As the transmitter coupler operates channel selectively in the output frequency range, each individual radio transmission channel has to be amplified accordingly prior to the transmitter coupler. The subject matter of DE PS 28 44 776 does not provide a multiple use of the power amplifiers and integration of the transmitter coupler is not possible either. By using a suitable dielectric, though, the outside dimensions of, for example, an air-filled band-pass filter can be reduced.
From DE-PS 26 39 348, corresponding to U.S. Pat. No. 4,148,038, a circuit arrangement is known for connecting a plurality of mutually decoupled transistors to a single aerial system utilizing four 3 dB couplers. Hybrid circuits are used as 3 dB couplers, that is to say branching circuits in the .pi./4 stripline technique, to which the four individual transmitters and the four individual aerials are connected in a specific way.
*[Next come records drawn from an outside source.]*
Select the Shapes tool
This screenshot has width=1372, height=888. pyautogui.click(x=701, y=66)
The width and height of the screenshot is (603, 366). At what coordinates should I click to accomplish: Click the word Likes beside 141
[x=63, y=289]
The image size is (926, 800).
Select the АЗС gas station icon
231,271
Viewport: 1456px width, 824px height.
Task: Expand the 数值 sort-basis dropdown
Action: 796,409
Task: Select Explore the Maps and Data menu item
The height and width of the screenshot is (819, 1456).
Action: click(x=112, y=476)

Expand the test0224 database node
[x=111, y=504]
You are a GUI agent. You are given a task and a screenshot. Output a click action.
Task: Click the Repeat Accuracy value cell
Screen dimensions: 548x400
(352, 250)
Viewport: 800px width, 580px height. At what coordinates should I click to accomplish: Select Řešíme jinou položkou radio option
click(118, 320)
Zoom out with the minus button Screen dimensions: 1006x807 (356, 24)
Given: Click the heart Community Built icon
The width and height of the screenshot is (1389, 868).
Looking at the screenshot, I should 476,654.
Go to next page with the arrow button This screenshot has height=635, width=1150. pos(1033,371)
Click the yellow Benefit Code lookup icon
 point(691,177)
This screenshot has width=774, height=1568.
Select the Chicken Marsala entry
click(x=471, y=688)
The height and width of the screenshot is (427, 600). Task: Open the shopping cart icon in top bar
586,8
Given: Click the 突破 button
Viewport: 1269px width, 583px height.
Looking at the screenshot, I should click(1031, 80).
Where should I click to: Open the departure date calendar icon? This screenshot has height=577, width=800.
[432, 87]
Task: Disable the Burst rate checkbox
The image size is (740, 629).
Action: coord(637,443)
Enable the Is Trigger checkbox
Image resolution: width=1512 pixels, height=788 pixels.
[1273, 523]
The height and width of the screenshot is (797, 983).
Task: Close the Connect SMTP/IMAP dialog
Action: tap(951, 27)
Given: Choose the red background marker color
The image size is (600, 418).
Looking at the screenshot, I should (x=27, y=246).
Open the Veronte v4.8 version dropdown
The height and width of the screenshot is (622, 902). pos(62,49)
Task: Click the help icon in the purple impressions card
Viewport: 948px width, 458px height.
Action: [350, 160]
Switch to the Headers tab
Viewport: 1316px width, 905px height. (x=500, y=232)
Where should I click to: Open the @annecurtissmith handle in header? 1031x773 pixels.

The hybrid circuits have three lines .pi./4 in length as well as one line three .pi./4 in length. The hybrid circuits equally divide between their two outputs the power received from the transmitters connected to them, and the phase shift in the ring causes the fading waves to be cancelled. In a circuit arrangement known from DE OS 30 04 817, the course indicated by the subject matter of DE PS 26 39 348 is continued and a transmitter coupler in a cascade configuration with phase-shifting circuit components is proposed.
As examinations of the circuit arrangements known from DE-PS 26 39 348 and DE-PS 30 04 817 have shown, they have a high reflexion factor, caused by reflexion to the hybrid circuits or directional couplers, respectively, connected to form the ring or to the aerials. A further disadvantage is the fact that within the reception area there may be zones in which the transmission signal radiated by the aerial is completely cancelled. This can be attributed to the fact that no omnidirectional characteristic can be achieved with the aerial configuration of four directional aerials, in which such cancellations due to reflexion to buildings, trees etc. may occur as a result of the multipath reception. The power loss of such transmitter couplers composed of hybrid circuits or directional couplers, respectively, is due to the order of magnitude of conventional transmitter couplers with a circulatory network and band-pass filter.
The energy radiated by convection in case of a great number of channels and a high packing density has to be eliminated by means of forced cooling. As the band-pass filters are adjusted to the output frequency band, it is impossible to re-arrange channels, for example, for avoiding common-channel interference, so that a manual re-adjustment is always required for a different output frequency.